Annual Financial Compliance Checklist in Malaysia in 2024

Navigating the regulatory landscape of Malaysia requires a thorough understanding of compliance requirements. This guide provides an overview of the essential steps and documentation required for businesses operating within Malaysian jurisdiction, ensuring legal obligations are met efficiently. 

Understanding the Legal Requirements 

The Malaysian government, through the Companies Commission of Malaysia (SSM), mandates stringent compliance protocols to ensure that businesses operate transparently and are accountable. Compliance is not just a legal requirement but a crucial element of corporate governance. 
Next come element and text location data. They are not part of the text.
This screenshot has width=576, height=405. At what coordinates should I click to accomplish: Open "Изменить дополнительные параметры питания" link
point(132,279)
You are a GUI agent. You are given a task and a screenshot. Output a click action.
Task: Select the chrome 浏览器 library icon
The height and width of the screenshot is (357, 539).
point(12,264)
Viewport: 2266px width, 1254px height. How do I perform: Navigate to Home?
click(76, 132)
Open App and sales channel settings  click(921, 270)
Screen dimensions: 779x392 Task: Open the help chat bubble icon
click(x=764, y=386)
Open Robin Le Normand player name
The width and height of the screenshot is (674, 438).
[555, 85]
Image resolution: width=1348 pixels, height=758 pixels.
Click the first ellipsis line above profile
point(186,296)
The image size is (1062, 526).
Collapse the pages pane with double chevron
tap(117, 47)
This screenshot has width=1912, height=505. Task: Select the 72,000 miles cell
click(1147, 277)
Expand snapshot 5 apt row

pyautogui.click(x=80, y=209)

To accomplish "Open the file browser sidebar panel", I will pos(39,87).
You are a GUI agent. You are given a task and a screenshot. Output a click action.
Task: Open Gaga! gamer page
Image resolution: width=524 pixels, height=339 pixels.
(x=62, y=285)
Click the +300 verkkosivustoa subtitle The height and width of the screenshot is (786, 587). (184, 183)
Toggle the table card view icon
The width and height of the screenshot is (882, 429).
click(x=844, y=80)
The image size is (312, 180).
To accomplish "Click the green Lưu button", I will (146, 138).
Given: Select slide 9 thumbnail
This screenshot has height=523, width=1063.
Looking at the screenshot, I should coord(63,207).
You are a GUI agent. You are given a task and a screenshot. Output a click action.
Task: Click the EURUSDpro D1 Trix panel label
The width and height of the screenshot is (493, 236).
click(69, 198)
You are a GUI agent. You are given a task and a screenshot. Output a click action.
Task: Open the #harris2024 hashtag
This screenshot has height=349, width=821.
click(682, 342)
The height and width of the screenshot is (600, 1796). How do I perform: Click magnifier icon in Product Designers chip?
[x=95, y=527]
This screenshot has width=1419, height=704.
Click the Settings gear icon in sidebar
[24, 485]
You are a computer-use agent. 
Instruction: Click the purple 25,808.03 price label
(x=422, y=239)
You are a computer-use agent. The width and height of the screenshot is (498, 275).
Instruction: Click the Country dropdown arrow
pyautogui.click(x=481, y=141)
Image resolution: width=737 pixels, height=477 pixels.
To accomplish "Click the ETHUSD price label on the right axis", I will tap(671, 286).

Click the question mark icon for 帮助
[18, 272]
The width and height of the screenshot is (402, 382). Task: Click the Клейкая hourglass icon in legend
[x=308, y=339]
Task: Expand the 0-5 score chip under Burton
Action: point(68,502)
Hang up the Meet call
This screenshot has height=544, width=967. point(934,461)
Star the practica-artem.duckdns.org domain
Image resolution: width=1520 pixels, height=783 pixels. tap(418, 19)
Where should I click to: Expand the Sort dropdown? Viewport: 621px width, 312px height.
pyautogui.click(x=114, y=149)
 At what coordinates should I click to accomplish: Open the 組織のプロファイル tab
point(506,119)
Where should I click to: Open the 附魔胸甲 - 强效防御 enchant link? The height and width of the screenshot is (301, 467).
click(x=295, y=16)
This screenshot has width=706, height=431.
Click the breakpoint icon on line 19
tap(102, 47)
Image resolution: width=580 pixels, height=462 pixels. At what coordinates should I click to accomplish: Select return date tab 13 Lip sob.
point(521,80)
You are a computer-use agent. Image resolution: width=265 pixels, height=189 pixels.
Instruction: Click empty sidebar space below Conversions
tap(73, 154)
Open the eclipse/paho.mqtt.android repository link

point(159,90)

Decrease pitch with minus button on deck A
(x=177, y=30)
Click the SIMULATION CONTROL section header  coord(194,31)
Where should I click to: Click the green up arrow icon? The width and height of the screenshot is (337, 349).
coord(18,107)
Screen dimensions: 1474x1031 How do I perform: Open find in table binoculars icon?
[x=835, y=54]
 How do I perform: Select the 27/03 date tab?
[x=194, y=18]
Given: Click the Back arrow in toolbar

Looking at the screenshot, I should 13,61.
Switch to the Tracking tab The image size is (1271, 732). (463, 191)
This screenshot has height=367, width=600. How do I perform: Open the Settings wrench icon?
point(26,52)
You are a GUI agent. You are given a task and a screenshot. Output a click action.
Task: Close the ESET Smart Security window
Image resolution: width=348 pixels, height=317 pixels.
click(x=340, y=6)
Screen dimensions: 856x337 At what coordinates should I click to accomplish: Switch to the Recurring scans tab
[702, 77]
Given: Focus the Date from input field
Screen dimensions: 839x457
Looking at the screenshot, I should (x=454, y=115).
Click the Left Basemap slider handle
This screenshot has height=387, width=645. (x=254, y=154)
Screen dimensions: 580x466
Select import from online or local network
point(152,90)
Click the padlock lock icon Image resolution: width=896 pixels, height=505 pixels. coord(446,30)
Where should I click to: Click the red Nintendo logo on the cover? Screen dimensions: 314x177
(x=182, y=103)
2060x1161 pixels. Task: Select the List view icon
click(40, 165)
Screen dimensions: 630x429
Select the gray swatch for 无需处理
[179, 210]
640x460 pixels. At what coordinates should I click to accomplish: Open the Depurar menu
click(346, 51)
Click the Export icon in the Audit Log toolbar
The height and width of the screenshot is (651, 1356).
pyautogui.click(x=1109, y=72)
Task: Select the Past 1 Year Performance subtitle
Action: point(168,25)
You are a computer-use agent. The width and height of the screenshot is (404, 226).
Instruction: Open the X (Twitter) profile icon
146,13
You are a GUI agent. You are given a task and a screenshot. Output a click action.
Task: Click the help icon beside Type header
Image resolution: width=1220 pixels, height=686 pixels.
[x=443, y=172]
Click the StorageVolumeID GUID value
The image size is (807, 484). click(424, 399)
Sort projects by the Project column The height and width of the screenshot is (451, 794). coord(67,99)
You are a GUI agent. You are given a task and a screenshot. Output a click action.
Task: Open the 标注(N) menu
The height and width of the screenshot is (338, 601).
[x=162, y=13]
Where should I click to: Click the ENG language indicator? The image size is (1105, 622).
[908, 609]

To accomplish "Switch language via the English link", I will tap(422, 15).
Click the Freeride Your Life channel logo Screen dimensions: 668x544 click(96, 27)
The 2016 Companies Act and Compliance Mandates 

The 2016 Companies Act is the cornerstone of corporate regulation in Malaysia. It stipulates that both domestic and foreign businesses, including limited liability partnerships and private limited companies, must adhere to several statutory requirements. These businesses must maintain accurate records, file annual reports, and submit various regulatory documents to stay compliant. 

Navigating Your Compliance Obligations 

To remain in good standing, businesses must understand and manage their compliance obligations meticulously. This involves regular submissions and adherence to a set of ongoing legal mandates. 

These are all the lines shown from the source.